Spätestens nach dem Ende des Kalten Krieges mit seiner apokalyptischen Bedrohung haben sich die Deutschen in einer pazifistischen Grundstimmung eingerichtet. Man ist zwar bestens informiert über die Konflikte der Welt, will aber selber nichts damit zu tun haben. In Goethes „Faust“ ist es beschrieben: „Nichts Bessers weiß ich mir an Sonn- und Feiertagen, als ein Gespräch von Krieg und Kriegsgeschrei, wenn hinten, weit, in der Türkei, die Völker aufeinander schlagen ... Sie mögen sich die Köpfe spalten, mag alles durcheinander gehn; doch nur zu Hause bleib’s beim alten.“ Doch 200 Jahre nach dem „Faust“ ist die Türkei, unser schwieriger Verbündeter, nicht länger „hinten, weit“, und es kann zu Hause leider nicht „beim alten“ bleiben. Der englische Schriftsteller George Orwell („1984“, „Farm der Tiere“) hat den Pazifismus 1942 einen Luxus genannt, den sich nur Leute leisten könnten, deren Sicherheit garantiert sei – entweder durch ausreichend Militär oder durch ausreichend große Entfernung vom Kriegsschauplatz. Doch der rückt näher – und deutsche Islamisten könnten bald mit Kampferfahrung zurückkehren, um hier Anschläge zu begehen. Wir sind nicht nur militärisch, sondern auch psychologisch völlig unvorbereitet auf diese von keinem Experten vorhergesehene Herausforderung. Die desolate Lage in der Region mit dem gescheiterten Arabischen Frühling, der Despotie, Korruption, Intoleranz, Menschenrechtsverletzungen und Perspektivlosigkeit vor allem junger Menschen in der Region nicht beenden konnte, lässt die Reihen des IS und somit den militanten Islamismus zu einem akuten internationalen Problem anschwellen.

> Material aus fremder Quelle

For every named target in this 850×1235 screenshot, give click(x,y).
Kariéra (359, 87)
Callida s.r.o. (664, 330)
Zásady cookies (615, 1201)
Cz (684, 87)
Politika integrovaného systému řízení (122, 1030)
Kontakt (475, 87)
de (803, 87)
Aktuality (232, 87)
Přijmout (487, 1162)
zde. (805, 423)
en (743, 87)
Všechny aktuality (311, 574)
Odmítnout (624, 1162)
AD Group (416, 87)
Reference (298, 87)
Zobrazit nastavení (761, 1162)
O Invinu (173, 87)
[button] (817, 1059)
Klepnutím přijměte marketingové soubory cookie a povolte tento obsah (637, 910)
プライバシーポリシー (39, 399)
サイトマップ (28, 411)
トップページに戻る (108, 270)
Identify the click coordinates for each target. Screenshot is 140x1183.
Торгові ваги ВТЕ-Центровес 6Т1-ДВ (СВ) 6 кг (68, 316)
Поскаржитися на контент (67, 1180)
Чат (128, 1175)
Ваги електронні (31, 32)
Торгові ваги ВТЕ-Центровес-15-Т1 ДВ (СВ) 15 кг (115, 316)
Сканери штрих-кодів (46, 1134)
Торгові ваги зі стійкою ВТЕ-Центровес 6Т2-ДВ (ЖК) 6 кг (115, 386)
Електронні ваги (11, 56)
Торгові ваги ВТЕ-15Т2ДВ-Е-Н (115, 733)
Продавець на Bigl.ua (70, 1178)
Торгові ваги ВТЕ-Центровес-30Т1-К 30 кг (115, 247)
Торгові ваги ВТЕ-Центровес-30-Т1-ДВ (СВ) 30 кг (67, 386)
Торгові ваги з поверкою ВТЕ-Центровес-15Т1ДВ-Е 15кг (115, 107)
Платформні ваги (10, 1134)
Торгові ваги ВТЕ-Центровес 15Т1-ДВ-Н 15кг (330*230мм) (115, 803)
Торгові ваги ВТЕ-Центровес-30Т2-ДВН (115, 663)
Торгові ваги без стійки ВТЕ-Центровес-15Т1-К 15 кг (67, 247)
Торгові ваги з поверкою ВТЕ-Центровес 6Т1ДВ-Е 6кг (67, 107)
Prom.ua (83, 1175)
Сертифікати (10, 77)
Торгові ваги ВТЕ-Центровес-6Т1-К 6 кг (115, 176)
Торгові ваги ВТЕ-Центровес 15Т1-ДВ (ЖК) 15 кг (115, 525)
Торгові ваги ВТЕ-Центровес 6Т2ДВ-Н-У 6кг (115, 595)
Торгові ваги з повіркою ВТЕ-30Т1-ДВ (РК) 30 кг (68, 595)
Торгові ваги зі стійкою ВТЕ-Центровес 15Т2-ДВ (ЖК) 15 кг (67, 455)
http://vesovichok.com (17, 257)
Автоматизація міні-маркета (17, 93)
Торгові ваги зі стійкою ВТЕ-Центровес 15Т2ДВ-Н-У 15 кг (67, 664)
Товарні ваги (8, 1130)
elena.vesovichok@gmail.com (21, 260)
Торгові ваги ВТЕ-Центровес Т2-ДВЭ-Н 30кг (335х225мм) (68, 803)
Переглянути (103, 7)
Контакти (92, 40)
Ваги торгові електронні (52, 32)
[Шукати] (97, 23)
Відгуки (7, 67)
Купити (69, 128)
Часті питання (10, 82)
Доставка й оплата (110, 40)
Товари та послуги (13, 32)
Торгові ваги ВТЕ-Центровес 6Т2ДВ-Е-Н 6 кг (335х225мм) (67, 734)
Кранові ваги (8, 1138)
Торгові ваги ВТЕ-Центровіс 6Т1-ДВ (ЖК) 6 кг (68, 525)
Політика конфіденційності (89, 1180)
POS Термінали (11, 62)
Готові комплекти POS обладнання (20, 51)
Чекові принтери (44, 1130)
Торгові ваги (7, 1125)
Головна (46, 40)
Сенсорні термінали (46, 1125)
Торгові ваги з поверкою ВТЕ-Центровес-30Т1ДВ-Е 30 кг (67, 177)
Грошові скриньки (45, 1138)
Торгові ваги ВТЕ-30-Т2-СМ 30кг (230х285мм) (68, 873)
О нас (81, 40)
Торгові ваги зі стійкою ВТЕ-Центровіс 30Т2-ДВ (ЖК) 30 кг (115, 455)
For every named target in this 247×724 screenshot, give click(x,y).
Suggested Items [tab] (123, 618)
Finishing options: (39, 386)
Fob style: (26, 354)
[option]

Mit Verwirrung erkennen die Deutschen, dass dies ein Konflikt mit einem Feind ist, dem nicht wie gewohnt durch Diplomatie beizukommen ist. Bislang wollen die Deutschen in der breiten Koalition Dutzender Staaten gegen den IS nicht mitkämpfen. Doch wenn dessen Aggression anhält, werden wir gezwungen sein, Position zu beziehen. Es ist ein politischer „Schmetterlingseffekt“: Handlungen und Entscheidungen einzelner Akteure Tausende Kilometer entfernt in Vorderasien lassen einen Sturm entstehen, der am Ende wohl auch Deutschland verändern wird.